* **WORK TO COMPLETE**
Begin with the line where "Given: Click the doForms logo" appears. Set down that line and the rest of the records below it exactly as given.

Dataset items:
--------------------

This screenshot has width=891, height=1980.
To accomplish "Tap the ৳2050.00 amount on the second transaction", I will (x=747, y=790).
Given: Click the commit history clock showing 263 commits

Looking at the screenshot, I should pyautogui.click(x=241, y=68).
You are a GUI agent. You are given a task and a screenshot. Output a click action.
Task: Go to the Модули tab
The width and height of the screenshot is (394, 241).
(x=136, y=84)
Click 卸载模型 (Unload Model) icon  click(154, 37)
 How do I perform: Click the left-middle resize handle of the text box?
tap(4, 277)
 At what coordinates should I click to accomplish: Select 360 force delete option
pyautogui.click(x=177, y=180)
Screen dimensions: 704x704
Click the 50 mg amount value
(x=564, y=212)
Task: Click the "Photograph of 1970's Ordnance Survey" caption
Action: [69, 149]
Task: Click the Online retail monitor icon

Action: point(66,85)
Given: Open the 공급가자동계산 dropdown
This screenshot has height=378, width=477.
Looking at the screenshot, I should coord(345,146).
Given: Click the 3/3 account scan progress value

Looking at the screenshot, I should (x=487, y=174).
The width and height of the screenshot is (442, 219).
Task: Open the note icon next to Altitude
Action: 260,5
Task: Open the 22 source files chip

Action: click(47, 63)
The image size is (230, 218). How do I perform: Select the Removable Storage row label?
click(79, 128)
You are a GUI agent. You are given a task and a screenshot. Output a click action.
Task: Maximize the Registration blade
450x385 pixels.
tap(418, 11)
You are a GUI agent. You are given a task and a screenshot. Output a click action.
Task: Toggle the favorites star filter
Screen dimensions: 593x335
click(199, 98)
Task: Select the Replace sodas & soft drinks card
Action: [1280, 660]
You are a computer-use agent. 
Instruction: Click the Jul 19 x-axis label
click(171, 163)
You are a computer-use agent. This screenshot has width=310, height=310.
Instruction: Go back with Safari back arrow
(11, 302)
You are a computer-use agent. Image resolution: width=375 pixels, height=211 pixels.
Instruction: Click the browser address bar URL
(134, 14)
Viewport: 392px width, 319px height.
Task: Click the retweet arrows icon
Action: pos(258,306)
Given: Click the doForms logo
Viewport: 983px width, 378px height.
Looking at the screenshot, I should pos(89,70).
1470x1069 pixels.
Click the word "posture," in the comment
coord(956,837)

--------------------

* **RESPONSE TO THE TASK**
Given: Click the doForms logo
Viewport: 983px width, 378px height.
Looking at the screenshot, I should pos(89,70).
1470x1069 pixels.
Click the word "posture," in the comment
coord(956,837)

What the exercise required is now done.